#### Given text:
This antique wooden writing slope was found in Belleville, an early settlement area of eastern Ontario. The top is cut from one piece of wood and is stained in a dark, warm, reddish-brown colour. The front brass hinges open and close smoothly. The interior compartment is large enough to hold ink, pen and paper in ample supply. The slope is also light enough to pick up and move easily. The interior base is cut in two pieces of wood that have been reinforced (probably at a later date) with large serrated staples. There is a small rim of wood around the perimeter to hold paper and pens. It’s an early example of a primitive writing tool used by our early settlers and would make an interesting decorative piece in the home, library or studio. Circa late 19th century.
Length: 17 3/4″ (45 cm)
Width: 19″ (48 cm)
Height: 6″ (15 cm)
Minor scattered wear and nicks commensurate with age. A small part of the outside rim is missing. See photos for details.

#### Stored data:
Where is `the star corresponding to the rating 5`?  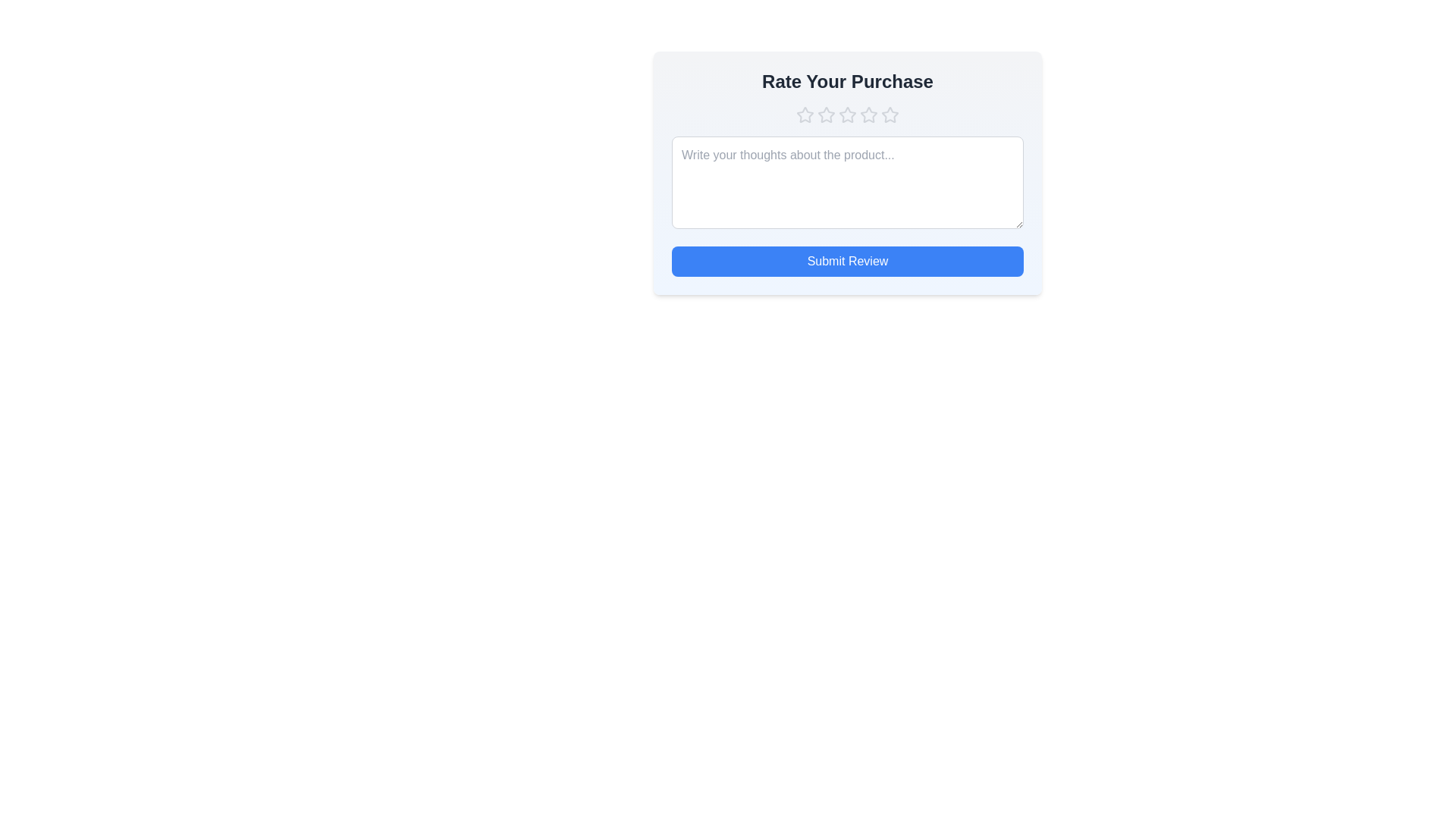 the star corresponding to the rating 5 is located at coordinates (890, 114).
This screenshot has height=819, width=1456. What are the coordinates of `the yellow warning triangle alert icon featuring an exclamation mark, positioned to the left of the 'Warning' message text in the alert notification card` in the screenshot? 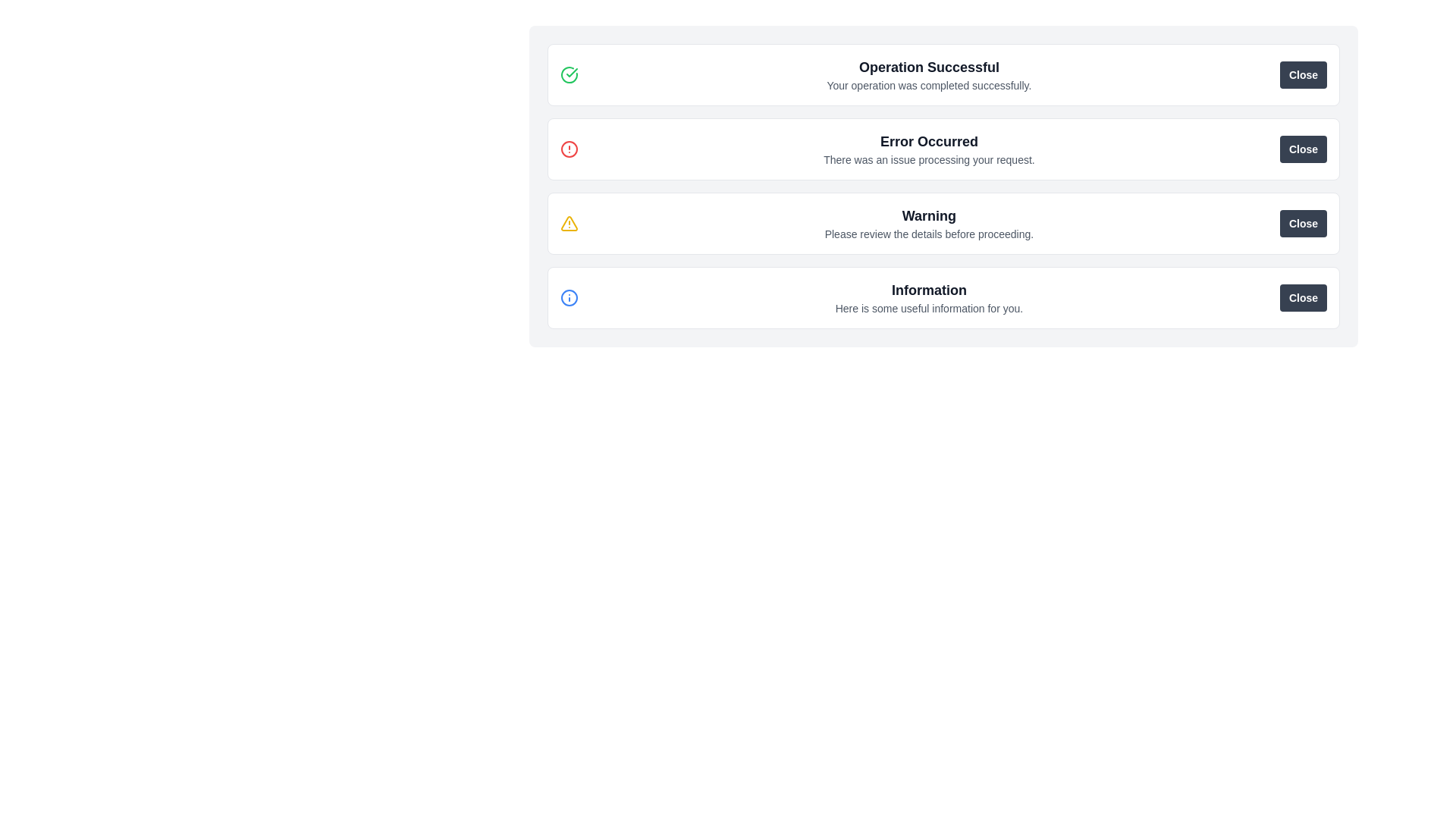 It's located at (568, 223).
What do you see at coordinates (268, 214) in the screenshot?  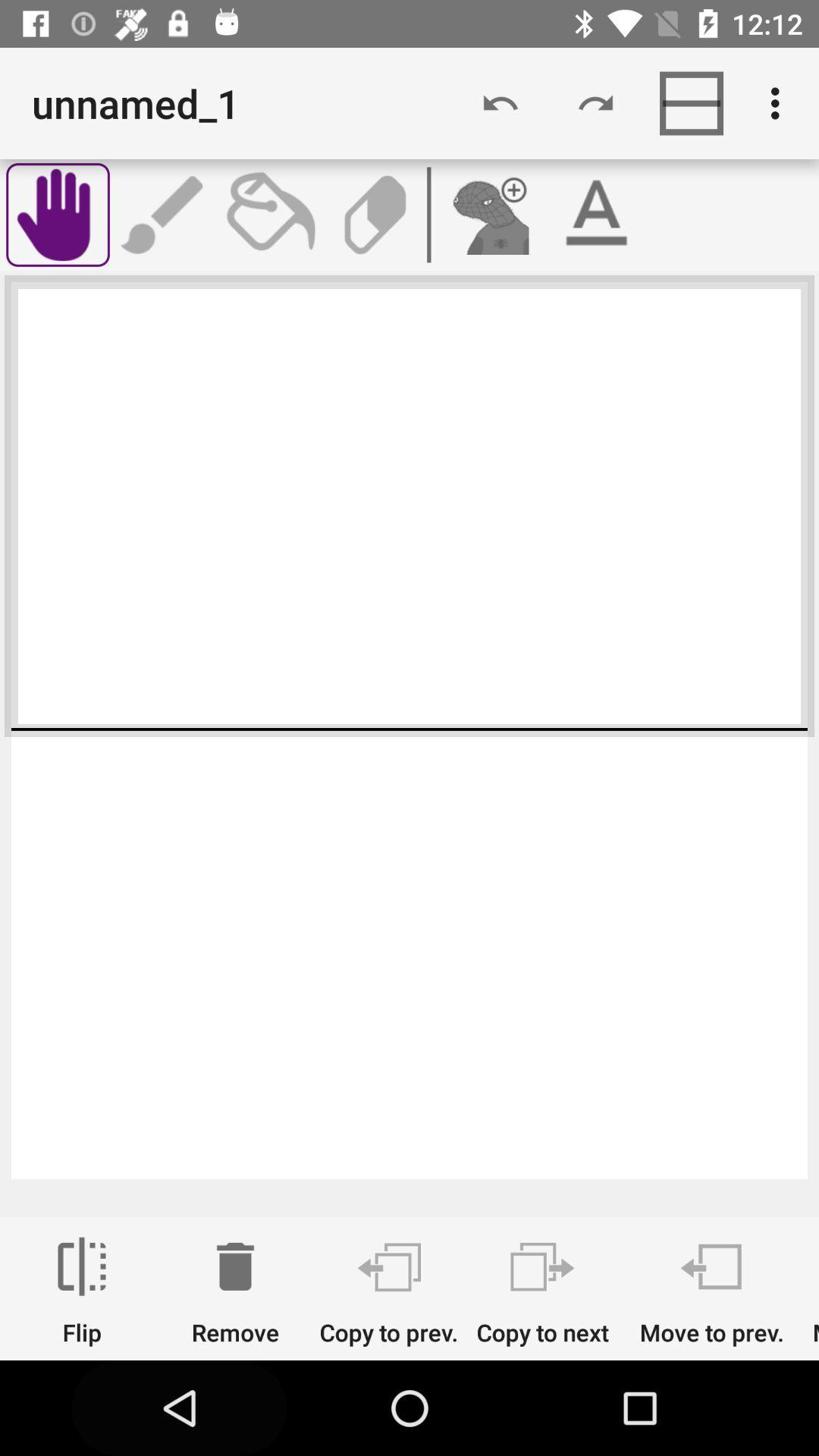 I see `the app below unnamed_1` at bounding box center [268, 214].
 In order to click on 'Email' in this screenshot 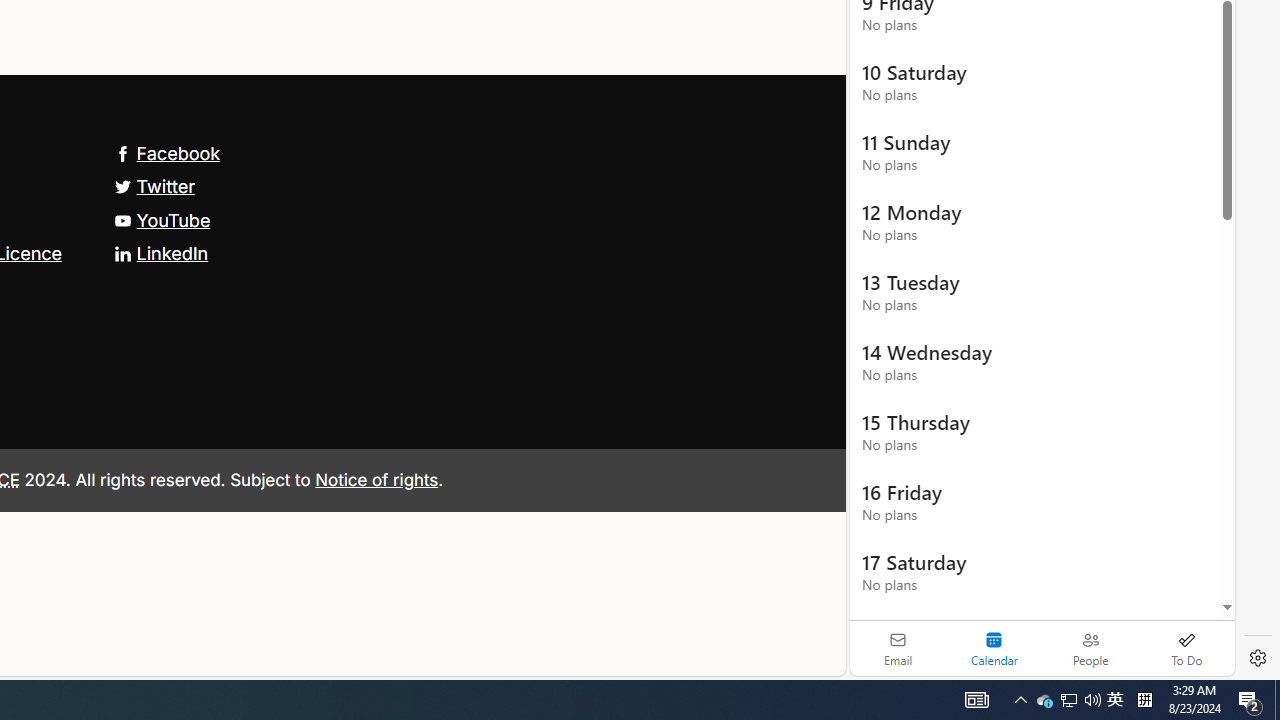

#### Aim:
Answer these questions from the writing slope description:
(a) In which town was the slope found?
(b) What height is given for it?
(c) What part of it is partly missing?

#### Right answer:
(a) Belleville
(b) 6″ (15 cm)
(c) A small part of the outside rim